Wie im Detail ersichtlich wird, hat die EU ein umfangreiches und detailliertes Kriterienbündel entwickelt, das es zu erfüllen gilt, bevor eine Mitgliedschaft möglich ist. Dieses Kriterienbündel bezieht sich nicht nur auf die Beitrittskandidaten, sondern auch auf die Frage der Integrationsfähigkeit der EU selbst. Die Teilnahme an der Erfolgsgemeinschaft EU ist also äußerst voraussetzungsreich. Die Schwierigkeiten der Kandidaten, mit denen bereits seit 1998 über einen Beitritt verhandelt wird, die Beitrittskriterien zu erfüllen, zeigen das deutlich auf. Dies hat zunächst wenig mit dem Grad des politischen Willens zur Erweiterung seitens der EU zu tun, sondern ergibt sich aus der Komplexität des in gut 45 Jahren Integrationsgeschichte erreichten und erarbeiteten acquis. Des Weiteren sollte bedacht werden, dass die institutionelle Konstitution der EU bzw. ihrer Vorläufer ursprünglich auf sechs Staaten und vor allem auf einen deutlich geringeren Aufgabenbereich als heute zugeschnitten war. Anders formuliert: Eine radikal erweiterte EU kann logischerweise weder gleiche Zuständigkeiten noch ein gleichbleibendes institutionelles Design haben.

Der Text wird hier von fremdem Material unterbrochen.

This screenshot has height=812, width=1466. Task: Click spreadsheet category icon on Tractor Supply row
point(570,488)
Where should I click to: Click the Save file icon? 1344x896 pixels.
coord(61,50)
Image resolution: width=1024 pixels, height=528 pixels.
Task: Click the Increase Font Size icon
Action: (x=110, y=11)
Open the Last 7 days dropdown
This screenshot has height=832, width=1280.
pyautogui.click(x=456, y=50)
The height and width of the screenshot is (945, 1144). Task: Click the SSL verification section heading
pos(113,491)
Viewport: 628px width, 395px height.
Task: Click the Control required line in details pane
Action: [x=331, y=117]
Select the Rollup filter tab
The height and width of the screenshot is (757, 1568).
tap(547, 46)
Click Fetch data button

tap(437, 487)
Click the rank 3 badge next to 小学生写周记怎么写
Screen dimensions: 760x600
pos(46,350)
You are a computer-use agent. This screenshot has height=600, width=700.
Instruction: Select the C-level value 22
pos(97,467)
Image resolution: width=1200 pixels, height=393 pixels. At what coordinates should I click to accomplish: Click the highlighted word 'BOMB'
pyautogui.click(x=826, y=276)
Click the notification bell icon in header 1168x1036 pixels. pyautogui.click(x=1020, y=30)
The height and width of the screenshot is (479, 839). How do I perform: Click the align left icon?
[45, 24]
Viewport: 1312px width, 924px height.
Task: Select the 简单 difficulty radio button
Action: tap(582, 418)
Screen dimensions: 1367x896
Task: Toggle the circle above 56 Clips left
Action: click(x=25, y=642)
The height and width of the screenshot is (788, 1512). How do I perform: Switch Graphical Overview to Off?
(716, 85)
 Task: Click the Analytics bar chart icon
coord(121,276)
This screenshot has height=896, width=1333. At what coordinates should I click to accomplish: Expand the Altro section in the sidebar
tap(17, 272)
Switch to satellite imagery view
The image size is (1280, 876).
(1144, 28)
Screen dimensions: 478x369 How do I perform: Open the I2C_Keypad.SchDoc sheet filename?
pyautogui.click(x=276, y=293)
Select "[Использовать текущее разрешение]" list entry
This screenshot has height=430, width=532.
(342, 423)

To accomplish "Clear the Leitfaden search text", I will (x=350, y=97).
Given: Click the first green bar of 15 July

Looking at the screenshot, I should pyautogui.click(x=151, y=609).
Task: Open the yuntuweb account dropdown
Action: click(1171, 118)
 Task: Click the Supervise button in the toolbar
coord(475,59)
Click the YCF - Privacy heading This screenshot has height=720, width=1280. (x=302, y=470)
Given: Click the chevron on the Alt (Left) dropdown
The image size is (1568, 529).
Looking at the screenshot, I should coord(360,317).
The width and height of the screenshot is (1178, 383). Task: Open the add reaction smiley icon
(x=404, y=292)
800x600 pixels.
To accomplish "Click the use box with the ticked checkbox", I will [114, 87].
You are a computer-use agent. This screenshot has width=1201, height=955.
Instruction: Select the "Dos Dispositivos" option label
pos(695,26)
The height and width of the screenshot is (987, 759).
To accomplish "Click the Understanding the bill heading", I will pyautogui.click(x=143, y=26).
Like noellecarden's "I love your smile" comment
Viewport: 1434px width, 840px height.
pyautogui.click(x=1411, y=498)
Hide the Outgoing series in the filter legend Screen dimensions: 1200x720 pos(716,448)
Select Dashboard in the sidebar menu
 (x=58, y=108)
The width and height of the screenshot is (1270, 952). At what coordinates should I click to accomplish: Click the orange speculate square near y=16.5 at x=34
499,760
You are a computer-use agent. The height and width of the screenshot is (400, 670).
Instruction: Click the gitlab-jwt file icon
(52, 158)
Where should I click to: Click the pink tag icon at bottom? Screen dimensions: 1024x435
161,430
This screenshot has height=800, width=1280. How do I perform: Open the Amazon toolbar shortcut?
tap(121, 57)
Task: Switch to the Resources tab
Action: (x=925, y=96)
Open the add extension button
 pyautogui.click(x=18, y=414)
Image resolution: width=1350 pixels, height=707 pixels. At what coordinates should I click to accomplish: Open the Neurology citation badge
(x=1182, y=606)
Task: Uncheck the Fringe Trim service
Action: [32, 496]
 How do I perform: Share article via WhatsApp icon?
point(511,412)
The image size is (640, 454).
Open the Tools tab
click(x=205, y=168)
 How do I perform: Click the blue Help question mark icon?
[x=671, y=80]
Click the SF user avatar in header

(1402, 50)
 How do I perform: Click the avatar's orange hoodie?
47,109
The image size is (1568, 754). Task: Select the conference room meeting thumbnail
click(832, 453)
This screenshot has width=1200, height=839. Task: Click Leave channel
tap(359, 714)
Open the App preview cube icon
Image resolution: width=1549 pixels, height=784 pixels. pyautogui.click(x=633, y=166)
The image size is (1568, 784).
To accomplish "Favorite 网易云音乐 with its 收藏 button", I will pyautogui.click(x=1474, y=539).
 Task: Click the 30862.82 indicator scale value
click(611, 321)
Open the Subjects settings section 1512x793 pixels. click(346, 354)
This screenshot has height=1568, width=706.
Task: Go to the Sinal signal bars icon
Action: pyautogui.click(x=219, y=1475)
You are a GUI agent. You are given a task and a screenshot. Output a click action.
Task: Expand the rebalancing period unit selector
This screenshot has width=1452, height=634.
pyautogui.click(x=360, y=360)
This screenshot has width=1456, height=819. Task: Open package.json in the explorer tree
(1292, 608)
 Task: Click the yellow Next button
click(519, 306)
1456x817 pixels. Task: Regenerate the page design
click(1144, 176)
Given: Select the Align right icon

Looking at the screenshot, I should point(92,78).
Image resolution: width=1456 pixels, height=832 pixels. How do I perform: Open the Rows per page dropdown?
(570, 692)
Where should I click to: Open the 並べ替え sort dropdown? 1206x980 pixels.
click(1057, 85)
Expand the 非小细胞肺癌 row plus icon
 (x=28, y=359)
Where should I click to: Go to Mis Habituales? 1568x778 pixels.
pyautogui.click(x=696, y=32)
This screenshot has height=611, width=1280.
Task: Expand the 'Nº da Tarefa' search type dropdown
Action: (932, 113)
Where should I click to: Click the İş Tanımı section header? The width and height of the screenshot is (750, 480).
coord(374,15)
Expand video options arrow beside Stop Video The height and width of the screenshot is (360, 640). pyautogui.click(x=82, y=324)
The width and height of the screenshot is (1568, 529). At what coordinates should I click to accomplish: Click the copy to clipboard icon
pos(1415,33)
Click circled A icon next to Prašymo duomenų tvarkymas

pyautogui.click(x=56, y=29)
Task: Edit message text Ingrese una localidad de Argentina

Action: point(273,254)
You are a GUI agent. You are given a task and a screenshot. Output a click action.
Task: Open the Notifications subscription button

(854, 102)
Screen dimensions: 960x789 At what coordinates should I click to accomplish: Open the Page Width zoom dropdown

3. Veränderte Ratio des Erweiterungsprozesses



Die Ratio des Erweiterungsprozesses hat sich in den vergangenen Jahren mehrfach gewandelt und sich insbesondere mit dem bereits erwähnten EU-Gipfeltreffen in Helsinki vom Dezember 1999 verändert. Stand bis dahin das Konzept einer kriteriengesteuerten Erweiterung im Vordergrund, hat sich seitdem zunehmend eine Sichtweise verbreitet, die sich stärker an geostrategischen Gesichtspunkten orientiert. Insbesondere infolge des Kosovo-Krieges vom Frühsommer 1999 hat sich die Erweiterungsdebatte qualitativ verändert, nachdem im Zuge des Stabilitätspaktes für Südosteuropa [14] immer mehr Staaten eine Beitrittsperspektive eingeräumt wurde und der Präsident der EU-Kommission erklärte, es sei zum ersten Mal seit dem Fall des Römischen Reiches möglich, den gesamten Kontinent zu vereinigen. Damit wurde suggeriert, eine schnelle Mitgliedschaft aller europäischen Staaten sei denkbar. Es verwundert nicht, dass diese Erwartungen, die sich sicher nicht realisieren lassen werden, tatsächlich vorhanden sind. [15]

Fußnoten

11.
Vgl. u. a. Barbara Lippert, Die Erweiterungspolitik der Europäischen Union. Stabilitätsexport mit Risiken, in: dies. (Hrsg.), Osterweiterung der Europäischen Union. Die doppelte Reifeprüfung, Bonn 2000, S. 105-164.
12.
B. Lippert, ebd., S. 152.
13.
Auf der Interseite der EU-Generaldirektion Erweiterung sind die aktuellen Fortschrittsberichte sowie Informationen zum Verhandlungsstand abrufbar (http://eu.int/comm/enlargement/index.htm).
14.
Zum Stabilitätspakt vgl. Andreas Wittkowsky, Der Stabilitätspakt für Südosteuropa und die "führende Rolle" der Europäischen Union, in: Aus Politik und Zeitgeschichte, B 29-30/2000, S. 3-13; zur kritischen Einschätzung der EU-Balkanpolitik insgesamt siehe Judy Dempsey, Der Balkan und die EU. Modernisierung oder Abhängigkeit, in: Internationale Politik, 56 (2001) 10, S. 67-72.
15.
Vgl. Johannes Varwick, Die Europäische Union nach dem Kosovo-Krieg. Ein überforderter Stabilitätsanker?, in: Joachim Krause (Hrsg.), Kosovo. Humanitäre Intervention und kooperative Sicherheit in Europa, Opladen 2000, S. 185-200.